**Supplied passage:**
** BEGIN **
Sadly, the beds were upstairs and every step up felt like I had giant rocks tied to my boots.

But I found a lower bunk away from the door in the first room and claimed it for my own. It was near the window overlooking the courtyard. I learned how to spot the optimal bed for me.

  • Lower bunks are easier to get into and out of than upper ones. Upper ones, however, offer more space. For me, I go for a lower bunk simply because I don’t want to have to climb down when I’m still half asleep in the morning.
  • A bed away from the door means I’ll be away from the noise in the morning as the early risers leave.
  • Windows allow me to control the light coming into the room (I usually leave the shade up and let natural light put me to sleep and wake me up) and the air circulation

I had to wait for siesta time to finish before the local tienda opened and I could buy some food for dinner. The kitchen in the albergue was crowded – this was the municipal albergue so it was cheap and it was nice, so it was crowded.

The albergue had wi-fi.  I got my iPad and went through my e-mail. Some bad news caught my eye. I realized I really needed to talk to my children back in the States (remember, DH and I live in Germany). The albergue was noisy – groups were cooking together. I went outside to the street in front of the albergue and sat on the sidewalk. I pulled up Skype and connected. This was the first time I had been able to contact the U.S. since the start of my Camino.

DS1 and I had a long conversation. Using my iPad, I showed him where I was, the narrow street where I sat, the bistros nearby where I could have gotten a pilgrim menu if I had wanted. Seeing pilgrims sitting on the sidewalk, back against a building, was not an unusual sight on the Camino. Things can be very basic around here.

I knew I missed my children, but now I realized that I couldn’t help them. I was too far away, too invested in my journey. I couldn’t even keep up with the situation because I couldn’t get wi-fi every day, not even every hour.

But as long as I could get wi-fi then and there, I stayed and we spoke. I brought the iPad inside and panned around the dining room, where a roomful of Spanish,  French, Brazilian, and German pilgrims were sharing a meal. When they saw the screen, they waved, cheered, toasted, and send jolly greetings to America from this little town in Spain.
** END **
(Element and text position data)
** BEGIN **
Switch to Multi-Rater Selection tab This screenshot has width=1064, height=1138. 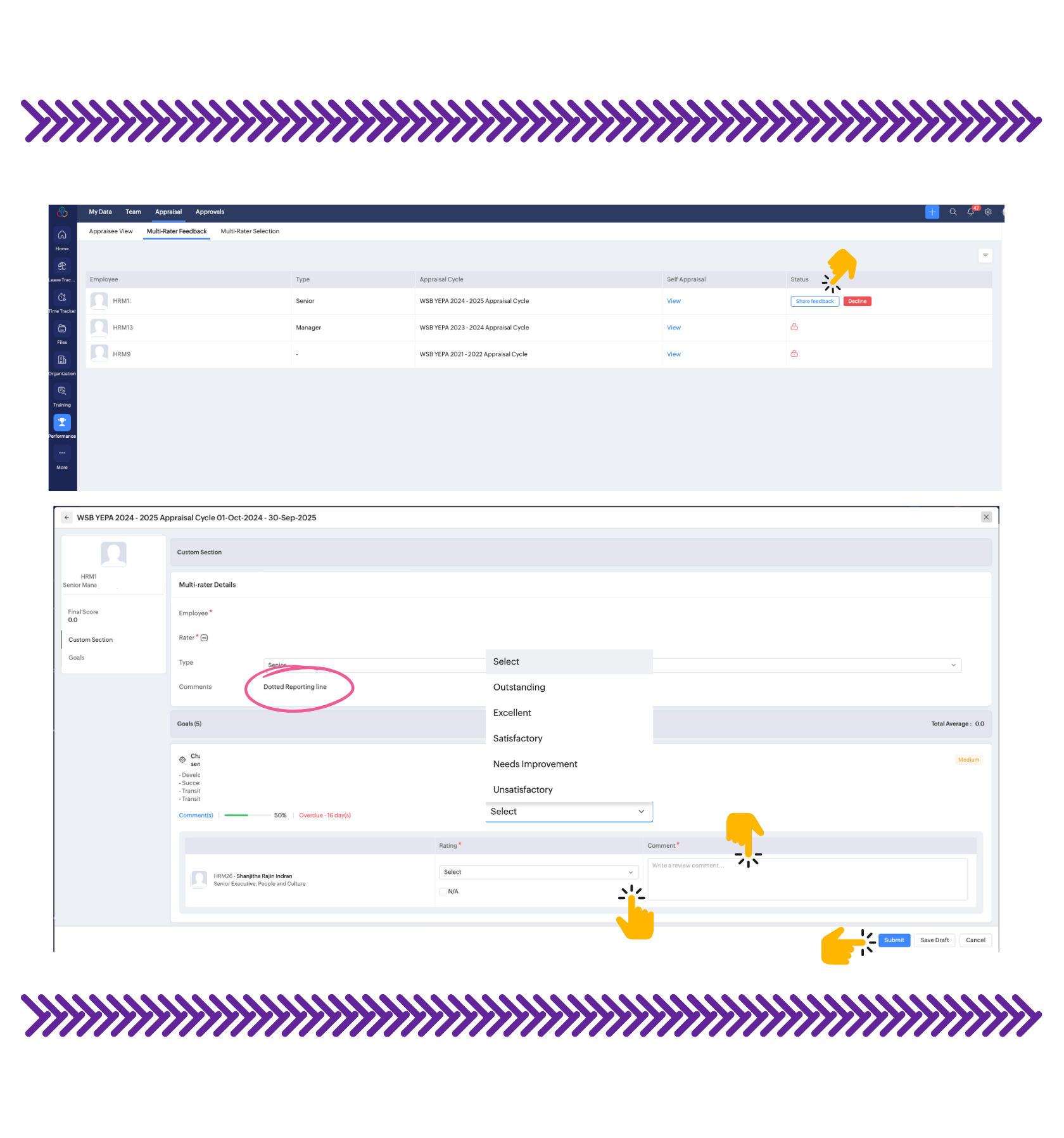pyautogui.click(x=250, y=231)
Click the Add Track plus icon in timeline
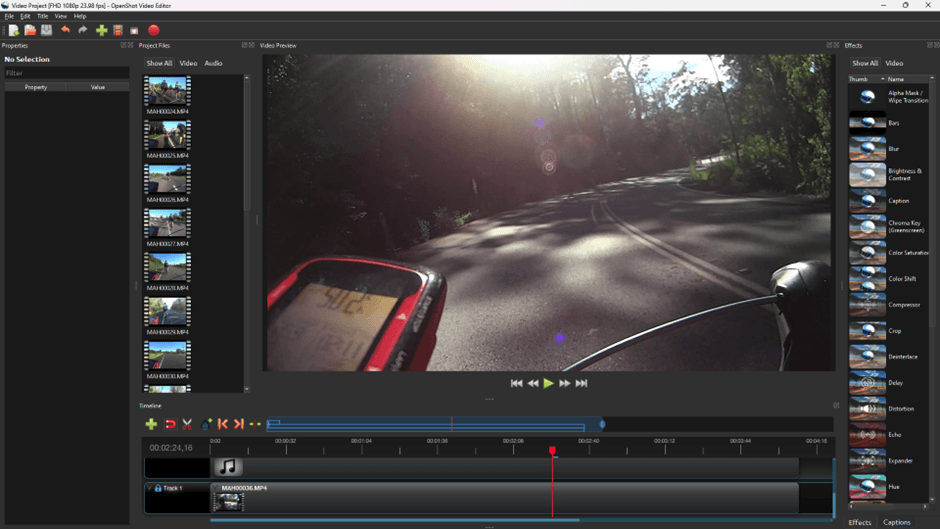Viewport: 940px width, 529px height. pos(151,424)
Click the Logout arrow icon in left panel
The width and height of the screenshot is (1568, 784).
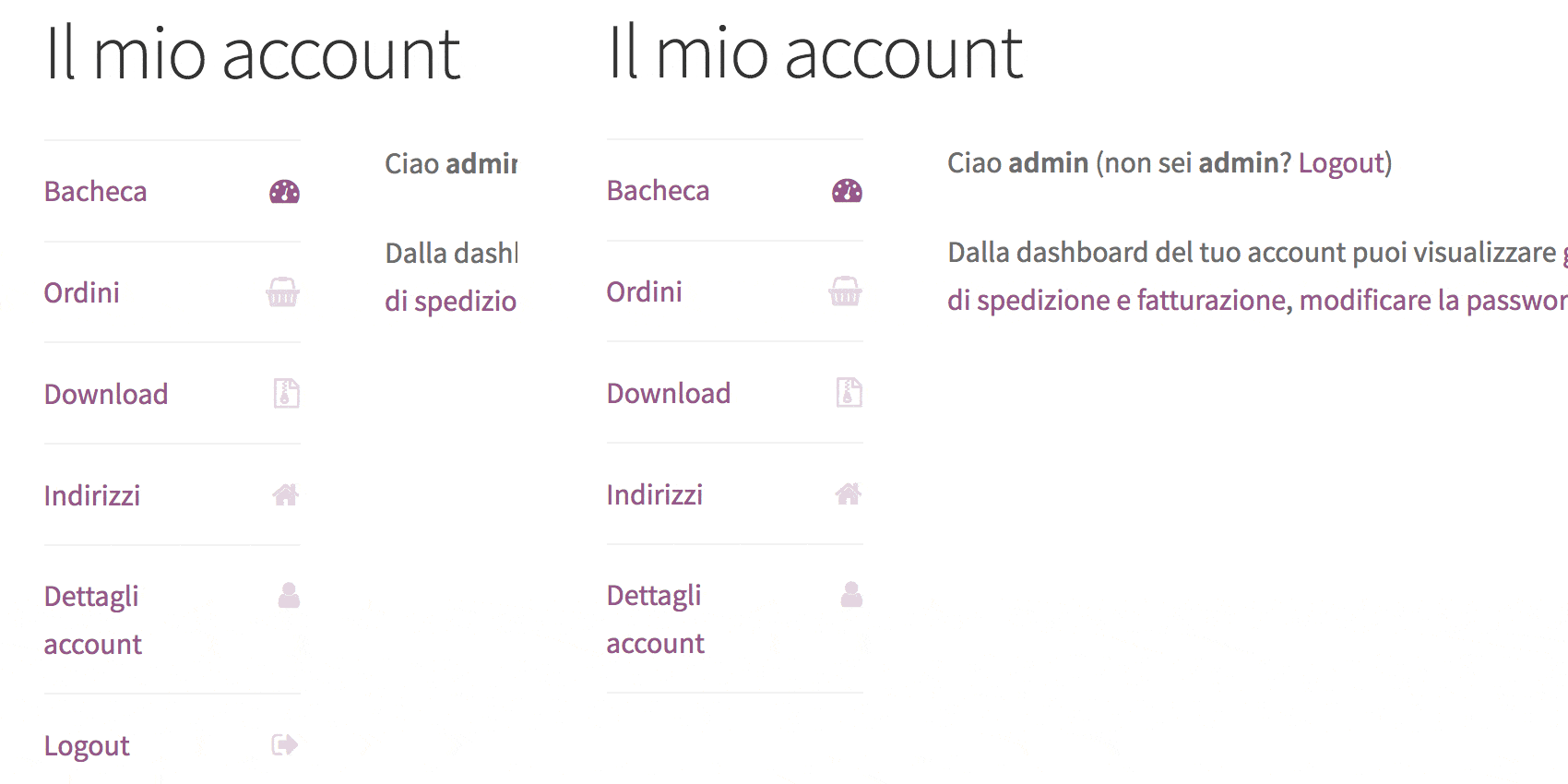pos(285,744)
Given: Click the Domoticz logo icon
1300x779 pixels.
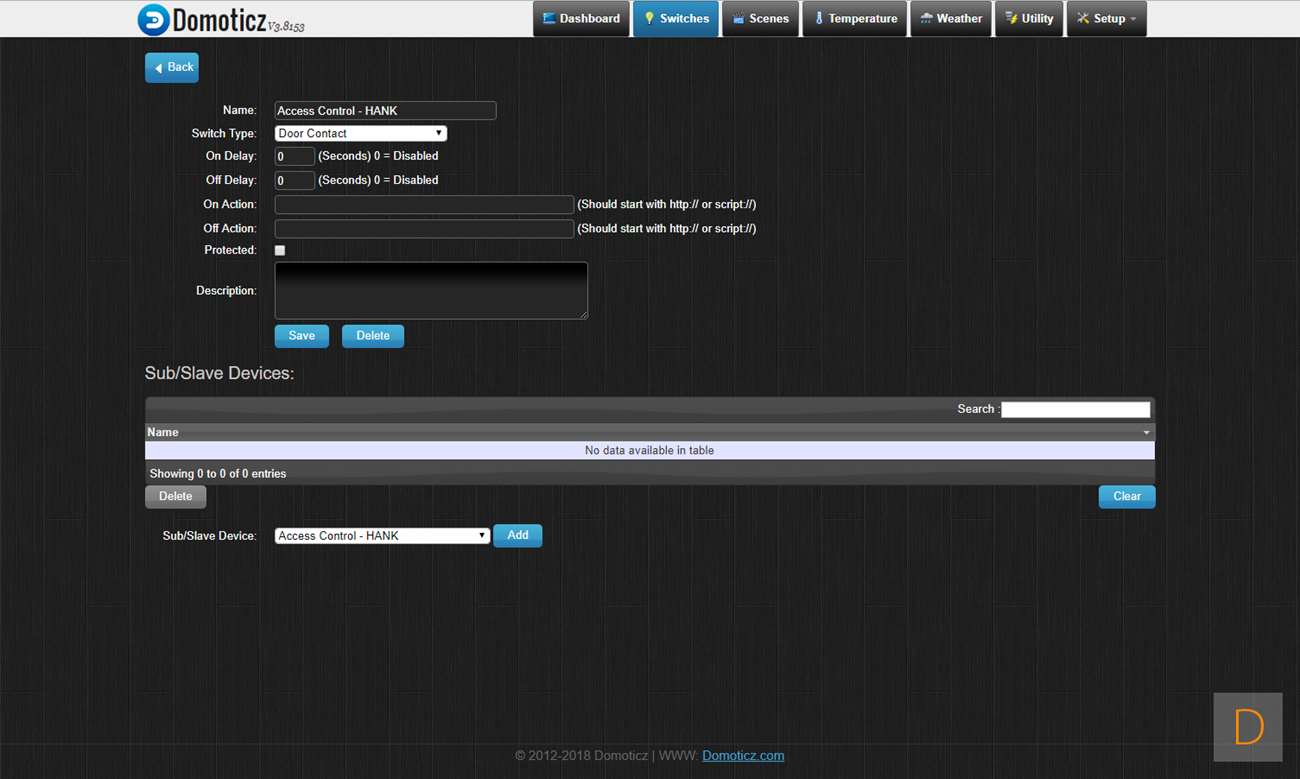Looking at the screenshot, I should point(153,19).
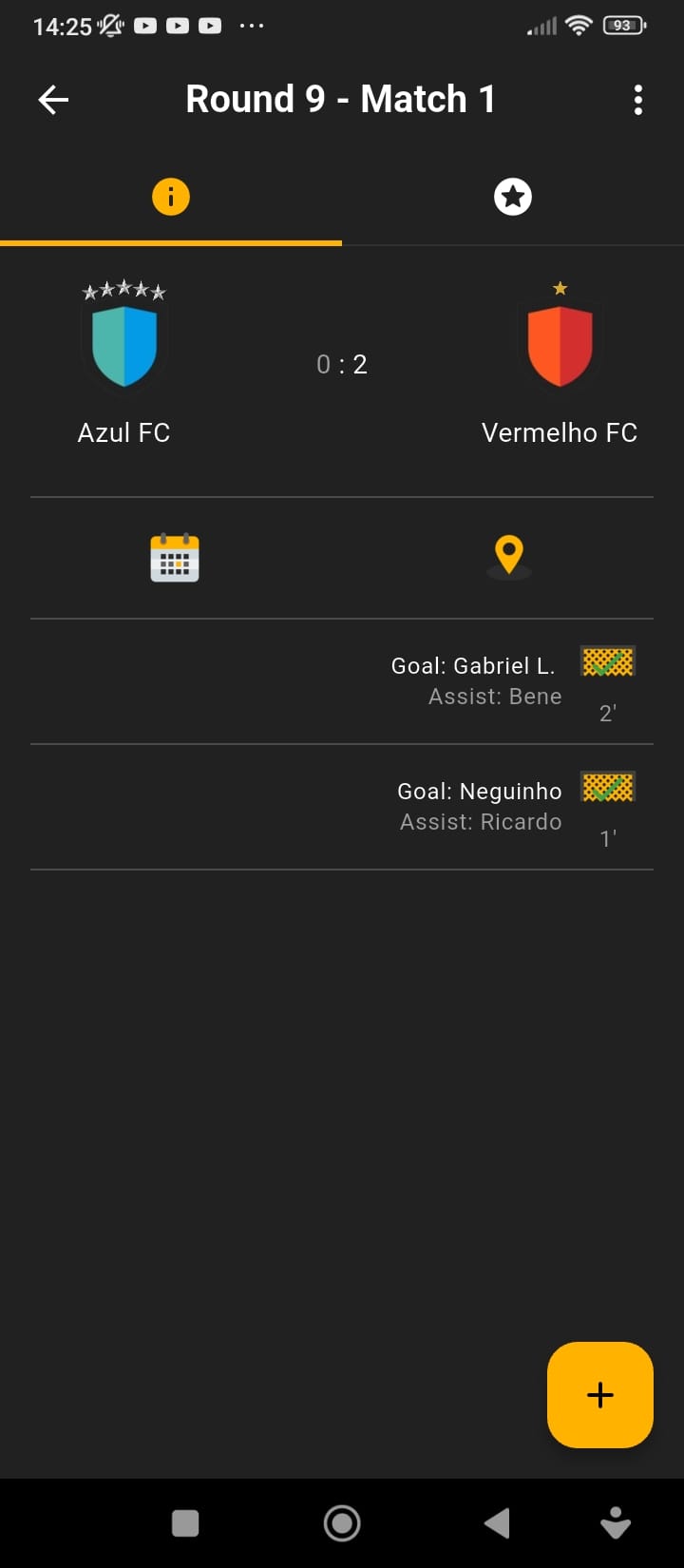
** END **
**Goal 1:**
Using the Camino passage, state whether each statement agrees with it: (a) the writer chose an upper bunk; (b) the albergue had wi-fi; (c) the writer made the Skype call from inside the kitchen. Answer yes or no for each, quoting the deciding words.
**Goal 2:**
Print the part of the Camino passage that opens with the words containing "But I found" and closes with "bed for me.".

**Exercise response 1:**
(a) No: "I found a lower bunk away from the door in the first room and claimed it for my own."
(b) Yes: "The albergue had wi-fi."
(c) No: "I went outside to the street in front of the albergue and sat on the sidewalk."

**Exercise response 2:**
But I found a lower bunk away from the door in the first room and claimed it for my own. It was near the window overlooking the courtyard. I learned how to spot the optimal bed for me.